Dal baratto allo swapping

L’ ultima tendenza è scambiare. Un trend da tempi di crisi, in cui è meglio non buttare via niente e rispolverare invece una vecchia usanza dei nostri nonni, che negli ultimi anni – in  cui lo spreco è stato il vessillo di una vita divertente e senza pensieri – è stata spesso dimenticata.

E’ arrivato  il momento di essere tutti più consapevoli e tornare a un metodo vecchio come il mondo, il baratto, così quando qualcosa non ci piace più o non ci serve, invece di regalarla o peggio ancora buttarla, meglio usarla come merce di scambio.

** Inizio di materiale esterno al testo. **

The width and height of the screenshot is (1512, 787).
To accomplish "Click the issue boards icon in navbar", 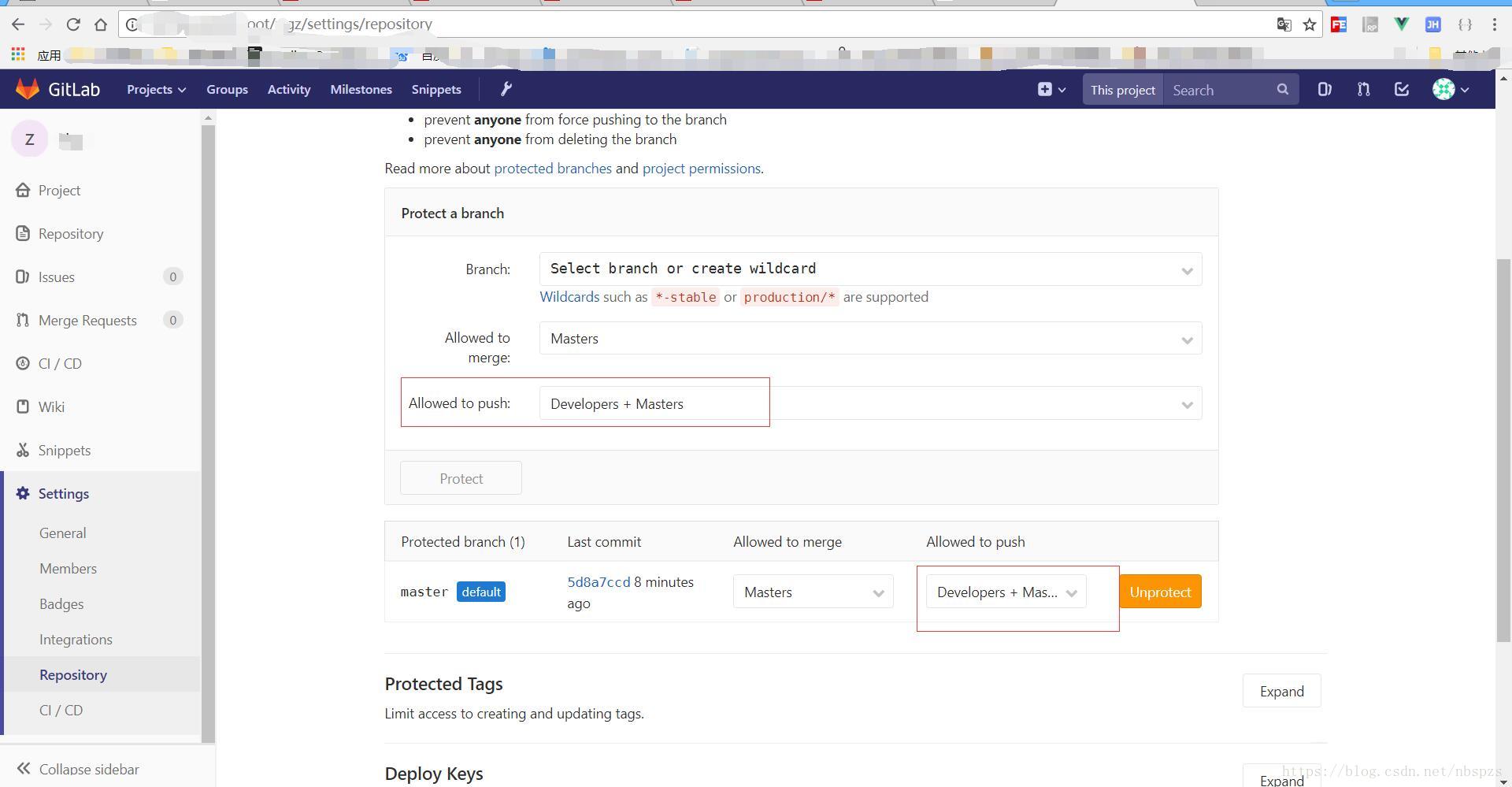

Riciclare quindi, per sentirsi eco sostenibili, dare una mano al pianeta e combattere l’emergenza rifiuti e perché no rinnovare il guardaroba.

Se il giubbino jeans color fucsia, il tubino rosa o il pareo animalier – per cui lo scorso anno avreste fatto a pugni con la vostra migliore amica – non sapete più neanche perché li desideravate e li guardate con aria disgustata, il baratto è il vostro futuro.

Nato in America, lo swapping si è diffuso anche nella vecchia Europa e non si limita solo al mondo dell’abbigliamento, ma va dallo scambio di case e di accessori fino al bookcrossing.

E c’è chi è riuscito a farlo diventare un lavoro, l’ultima è una mamma di Milano – Roberta Maglione – stanca a fine stagione di scarti di magliette, pantaloni, golfini o scarpette diventati troppo piccoli, ha avuto l’intuizione di creare un negozio per scambiare gli abiti per bambini. Ogni capo che arriva viene valutato in bottoni, che diventano poi la moneta di scambio. Come ci guadagna? Ogni transazione costa 5 euro. Bella idea.

Anche online i luoghi per barattare aumentano sempre di più, dallo scambio puro e semplice al riciclo di vecchi abiti rimessi a nuovo, basta trovare quello che fa al caso vostro e poi tuffarsi nel piacere dello scambio.